市選管 準備急ピッチ 投開票所や人員確保に奔走 衆院選
ポスター掲示板を設置する作業員

 15日公示、27日投開票の衆院選に向けて、苫小牧市選挙管理委員会が急ピッチで準備を進めている。首相就任から投開票まで戦後最短となる中、投開票所や人員の確保、周知活動などに奔走し、何とかめどが立ちつつある。市内ではポスター掲示板の設置作業も進み、有権者に選挙間近を告げている。

 市選管は、期日前投票を市役所やイオンモール苫小牧など計6カ所、投開票日の27日に投票所を各小中学校やコミセンなど40カ所、開票所を市総合体育館に開設する。

 このうち当日投票所に予定していた沼ノ端コミュニティセンターがイベント開催と重なり、沼ノ端児童体育館に変更する。選挙日程が急転直下で決まったため、投票所変更を余儀なくされたが、市選管は「代わりの場所が見つかってほっとしている」と安堵する。

 また、期日前投票所となる豊川コミュニティセンターでも19、20の両日、同様にイベントがあるが「区間を分けて予定通り実施する」と会場設営を工夫して対応することに。「来場者もイベントの流れで投票してくれたら」と期待を寄せる。

 開票所となる市総合体育館は27日、市民文化祭の展示発表を予定しているが、終了時間を当初の午後4時から、同2時に変更することが決まった。市選管は「午後9時から始まる開票作業に余裕を持たせるため、実行委員会に協力していただいた」と感謝し、「手際よく作業したい」と話す。

 一方、期日前投票や当日投票に立ち会う投票立会人は、定員200人に対して応募は約180人にとどまった。希望する場所や時間帯が集中しているケースもあり、不足分は本人の希望を尊重しつつシフトを調整して対応するが、市職員で補うこともありそう。選挙事務を担う会計年度任用職員は定員70人を確保した。
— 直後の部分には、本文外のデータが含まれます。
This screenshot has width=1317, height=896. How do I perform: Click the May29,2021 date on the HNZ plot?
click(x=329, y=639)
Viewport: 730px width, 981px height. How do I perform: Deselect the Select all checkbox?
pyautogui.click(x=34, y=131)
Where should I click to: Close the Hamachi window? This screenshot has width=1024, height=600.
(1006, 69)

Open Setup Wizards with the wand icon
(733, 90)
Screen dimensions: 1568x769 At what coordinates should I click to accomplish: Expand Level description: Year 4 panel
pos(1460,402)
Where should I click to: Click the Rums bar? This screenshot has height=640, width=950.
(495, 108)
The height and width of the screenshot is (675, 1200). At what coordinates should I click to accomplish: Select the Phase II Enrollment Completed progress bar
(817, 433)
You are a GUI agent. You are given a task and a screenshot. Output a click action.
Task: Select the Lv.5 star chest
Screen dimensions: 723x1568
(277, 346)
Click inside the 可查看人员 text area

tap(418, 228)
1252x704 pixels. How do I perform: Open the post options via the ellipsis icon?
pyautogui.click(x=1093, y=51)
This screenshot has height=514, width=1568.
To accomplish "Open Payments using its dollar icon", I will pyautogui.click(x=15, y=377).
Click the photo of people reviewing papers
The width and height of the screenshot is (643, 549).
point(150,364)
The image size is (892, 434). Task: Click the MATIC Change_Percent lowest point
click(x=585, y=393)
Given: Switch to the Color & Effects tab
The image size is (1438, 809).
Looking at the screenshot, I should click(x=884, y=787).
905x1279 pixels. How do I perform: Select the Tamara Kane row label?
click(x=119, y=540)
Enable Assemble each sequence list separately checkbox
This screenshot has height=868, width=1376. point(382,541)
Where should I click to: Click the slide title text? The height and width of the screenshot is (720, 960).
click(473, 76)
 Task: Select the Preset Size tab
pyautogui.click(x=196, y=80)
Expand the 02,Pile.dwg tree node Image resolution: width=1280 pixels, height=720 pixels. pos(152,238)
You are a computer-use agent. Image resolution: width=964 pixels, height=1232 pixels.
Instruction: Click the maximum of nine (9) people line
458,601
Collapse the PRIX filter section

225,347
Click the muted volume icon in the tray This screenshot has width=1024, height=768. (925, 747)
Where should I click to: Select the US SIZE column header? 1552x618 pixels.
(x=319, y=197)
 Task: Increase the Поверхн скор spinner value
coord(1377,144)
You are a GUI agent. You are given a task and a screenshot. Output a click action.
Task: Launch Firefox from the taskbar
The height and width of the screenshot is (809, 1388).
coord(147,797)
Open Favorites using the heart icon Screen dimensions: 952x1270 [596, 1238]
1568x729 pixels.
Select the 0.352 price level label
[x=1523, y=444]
 投票所入場券9万7289人分は、10日に郵便局へ引き渡したが、土・日曜、祝日は配送されず、全世帯への配達終了は17日の見通し。期日前投票が始まる16日までに、入場券が届かない有権者も一定数出る予定だ。市選管は「期日前が始まるまでに、全員に届かず申し訳ない」と陳謝しつつ、「入場券がなくても運転免許証やマイナンバーカードなどで本人確認できれば投票できる」と呼び掛ける。

 ポスター掲示板は14日までに、市内252カ所に設置される。7日に3事業者と契約し、8日から候補6人分の区画、縦0・9メートル、横1・8メートルサイズの掲示板を市内各所に設けている。市選管の小松靖孝委員長は「急な選挙になったが、これまでの経験を生かし、柔軟に準備を進めている」と強調する。

 その上で「選挙は政治に参加できる貴重な機会。私たちの暮らしにも直結する。一人でも多く投票所に足を運んでほしい」と話す。公示後の19日にイオンモール苫小牧とMEGAドン・キホーテ苫小牧店で啓発活動も予定している。